Let’s look at some plots showing the frequency of 1-grams (i.e. words), 2-grams and 3-grams. This is to get a feel for what the content actually looks like. Note that from the 3-gram plot there is still some more cleaning that needs to be done.

require(ggplot2)
## Loading required package: ggplot2
## 
## Attaching package: 'ggplot2'
## 
## The following object is masked from 'package:NLP':
## 
##     annotate
most.freq <- function(corpus.dtm, n=10){
  freq <- colSums(as.matrix(corpus.dtm))
  result <- freq[order(freq, decreasing=TRUE)][1:n]
  return(data_frame(term=names(result), count=result))
}

ggplot(most.freq(corpus.dtm), aes(x=reorder(term, -count), y=count)) +
  geom_bar(stat="identity") +
  theme_grey() +
  theme(axis.title.x = element_blank(),
           axis.text.x  = element_text(angle=45, hjust=1)) +
  ggtitle("Most frequent words in the sample corpus")

# 2 gram
ggplot(most.freq(corpus.dtm.2), aes(x=reorder(term, -count), y=count)) +
  geom_bar(stat="identity") +
  theme_grey() +
  theme(axis.title.x = element_blank(),
           axis.text.x  = element_text(angle=45, hjust=1)) +
  ggtitle("Most frequent 2-grams in the sample corpus")

# 3 gram

ggplot(most.freq(corpus.dtm.3), aes(x=reorder(term, -count), y=count)) +
  geom_bar(stat="identity") +
  theme_grey() +
  theme(axis.title.x = element_blank(),
           axis.text.x  = element_text(angle=45, hjust=1)) +
  ggtitle("Most frequent 3-grams in the sample corpus")

6 - Next Steps

  1. Clean the data some more as it’s become obvious that there are still issues.
  2. For the full set of data (as opposed to the small sample used here) I think I will not use Weka’s tokenizer…it’s quite slow.
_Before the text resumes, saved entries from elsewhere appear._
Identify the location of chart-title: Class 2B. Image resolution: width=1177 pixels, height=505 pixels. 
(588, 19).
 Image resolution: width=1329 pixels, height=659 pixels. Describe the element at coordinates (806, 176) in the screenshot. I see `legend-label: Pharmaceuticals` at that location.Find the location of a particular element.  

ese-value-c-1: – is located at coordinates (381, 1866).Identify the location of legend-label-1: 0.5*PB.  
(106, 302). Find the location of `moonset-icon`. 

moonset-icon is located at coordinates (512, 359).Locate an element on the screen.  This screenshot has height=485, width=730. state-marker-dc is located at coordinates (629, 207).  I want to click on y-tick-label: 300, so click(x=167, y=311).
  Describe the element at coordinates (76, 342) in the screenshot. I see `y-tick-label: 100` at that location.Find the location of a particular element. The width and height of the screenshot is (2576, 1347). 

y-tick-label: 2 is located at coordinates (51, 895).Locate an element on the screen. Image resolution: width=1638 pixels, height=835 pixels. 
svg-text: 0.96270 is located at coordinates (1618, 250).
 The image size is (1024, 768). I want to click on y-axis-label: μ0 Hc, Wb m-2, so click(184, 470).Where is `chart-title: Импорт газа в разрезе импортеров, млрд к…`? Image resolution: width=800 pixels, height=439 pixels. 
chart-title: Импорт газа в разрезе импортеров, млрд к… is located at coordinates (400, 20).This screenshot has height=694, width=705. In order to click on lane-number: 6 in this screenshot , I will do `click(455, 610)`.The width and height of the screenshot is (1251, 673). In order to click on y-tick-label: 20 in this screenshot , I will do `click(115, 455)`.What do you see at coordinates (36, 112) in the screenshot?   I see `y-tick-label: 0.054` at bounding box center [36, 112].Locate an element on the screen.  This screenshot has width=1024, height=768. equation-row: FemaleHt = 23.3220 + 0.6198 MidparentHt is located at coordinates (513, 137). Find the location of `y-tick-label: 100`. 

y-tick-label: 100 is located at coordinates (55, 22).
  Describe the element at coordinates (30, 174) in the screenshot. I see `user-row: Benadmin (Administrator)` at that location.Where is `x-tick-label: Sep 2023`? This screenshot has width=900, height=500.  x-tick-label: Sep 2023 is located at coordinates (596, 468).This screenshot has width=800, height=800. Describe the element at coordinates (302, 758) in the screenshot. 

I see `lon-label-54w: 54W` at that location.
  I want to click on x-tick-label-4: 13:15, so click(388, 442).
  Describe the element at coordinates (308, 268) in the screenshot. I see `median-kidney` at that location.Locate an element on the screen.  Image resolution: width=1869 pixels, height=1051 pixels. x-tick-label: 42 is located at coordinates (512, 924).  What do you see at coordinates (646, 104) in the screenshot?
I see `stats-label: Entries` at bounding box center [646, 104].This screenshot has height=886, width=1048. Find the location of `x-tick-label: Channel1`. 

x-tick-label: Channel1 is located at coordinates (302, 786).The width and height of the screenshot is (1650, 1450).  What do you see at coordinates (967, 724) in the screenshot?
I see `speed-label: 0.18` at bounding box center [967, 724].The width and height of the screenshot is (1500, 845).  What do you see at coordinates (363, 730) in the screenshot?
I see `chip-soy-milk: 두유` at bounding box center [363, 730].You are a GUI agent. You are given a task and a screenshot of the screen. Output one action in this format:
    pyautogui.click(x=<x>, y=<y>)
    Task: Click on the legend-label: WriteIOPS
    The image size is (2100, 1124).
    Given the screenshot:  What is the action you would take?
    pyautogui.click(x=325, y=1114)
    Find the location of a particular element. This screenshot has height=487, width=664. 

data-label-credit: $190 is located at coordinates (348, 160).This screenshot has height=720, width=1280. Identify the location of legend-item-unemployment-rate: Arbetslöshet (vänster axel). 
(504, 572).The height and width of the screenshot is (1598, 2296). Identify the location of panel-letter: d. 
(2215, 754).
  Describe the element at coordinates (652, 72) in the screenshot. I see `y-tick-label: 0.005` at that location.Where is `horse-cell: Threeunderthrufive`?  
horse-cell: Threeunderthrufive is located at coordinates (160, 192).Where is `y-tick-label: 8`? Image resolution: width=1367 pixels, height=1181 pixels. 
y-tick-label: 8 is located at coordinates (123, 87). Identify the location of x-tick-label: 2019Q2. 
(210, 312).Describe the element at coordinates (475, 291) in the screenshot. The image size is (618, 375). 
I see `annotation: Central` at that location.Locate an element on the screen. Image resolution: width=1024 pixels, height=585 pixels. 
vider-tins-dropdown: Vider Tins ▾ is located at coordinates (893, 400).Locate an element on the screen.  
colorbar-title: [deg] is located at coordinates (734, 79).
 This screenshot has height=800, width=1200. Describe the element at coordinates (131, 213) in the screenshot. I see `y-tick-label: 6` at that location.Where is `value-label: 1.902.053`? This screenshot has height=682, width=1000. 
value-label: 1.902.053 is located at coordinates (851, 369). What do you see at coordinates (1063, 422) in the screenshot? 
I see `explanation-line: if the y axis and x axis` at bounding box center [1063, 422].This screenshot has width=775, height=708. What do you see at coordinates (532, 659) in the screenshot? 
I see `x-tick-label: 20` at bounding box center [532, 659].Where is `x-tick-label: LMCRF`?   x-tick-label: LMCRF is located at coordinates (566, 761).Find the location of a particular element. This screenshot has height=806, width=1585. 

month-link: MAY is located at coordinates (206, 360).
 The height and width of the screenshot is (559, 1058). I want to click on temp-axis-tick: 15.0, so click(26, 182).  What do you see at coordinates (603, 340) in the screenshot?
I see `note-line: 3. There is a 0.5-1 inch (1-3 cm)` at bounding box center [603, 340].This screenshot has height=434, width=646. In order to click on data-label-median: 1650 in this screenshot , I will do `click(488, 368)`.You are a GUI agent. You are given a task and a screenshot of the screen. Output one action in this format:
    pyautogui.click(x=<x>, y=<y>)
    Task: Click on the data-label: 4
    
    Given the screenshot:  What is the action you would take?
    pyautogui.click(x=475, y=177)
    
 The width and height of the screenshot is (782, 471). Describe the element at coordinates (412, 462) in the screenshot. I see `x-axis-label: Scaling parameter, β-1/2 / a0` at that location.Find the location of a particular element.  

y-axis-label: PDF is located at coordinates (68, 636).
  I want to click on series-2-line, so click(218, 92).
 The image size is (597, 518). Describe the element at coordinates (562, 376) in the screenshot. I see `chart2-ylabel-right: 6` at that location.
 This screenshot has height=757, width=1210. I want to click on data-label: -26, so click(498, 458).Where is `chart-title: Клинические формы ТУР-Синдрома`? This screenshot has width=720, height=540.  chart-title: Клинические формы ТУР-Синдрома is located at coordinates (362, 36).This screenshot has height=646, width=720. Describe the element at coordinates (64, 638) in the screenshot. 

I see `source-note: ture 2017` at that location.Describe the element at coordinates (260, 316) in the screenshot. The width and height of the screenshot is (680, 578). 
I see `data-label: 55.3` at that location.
I have experimented with Maciej Szymkiewicz’s (https://class.coursera.org/dsscapstone-003/forum/profile?user_id=711562) tokenizer (https://github.com/zero323/r-snippets/blob/master/R/ngram_tokenizer.R) and it seems quite fast.
  3. Also, I will most probably have to implement some type of back-off model, but probably a “stupid” one will do (http://www.umiacs.umd.edu/~jimmylin/cloud-2010-Spring/session9-slides.pdf).
  4. Get some version of the word predictor running, probably with a limited data set and then do several rounds of optimization, on both the R code and on the final data set. Based on my experience with web apps I think a file of > 25Mb will be too big for the final shiny so I need to aim for something smaller than that.
  5. Did I mention optimize? Yes, optimize, optimize, optimize.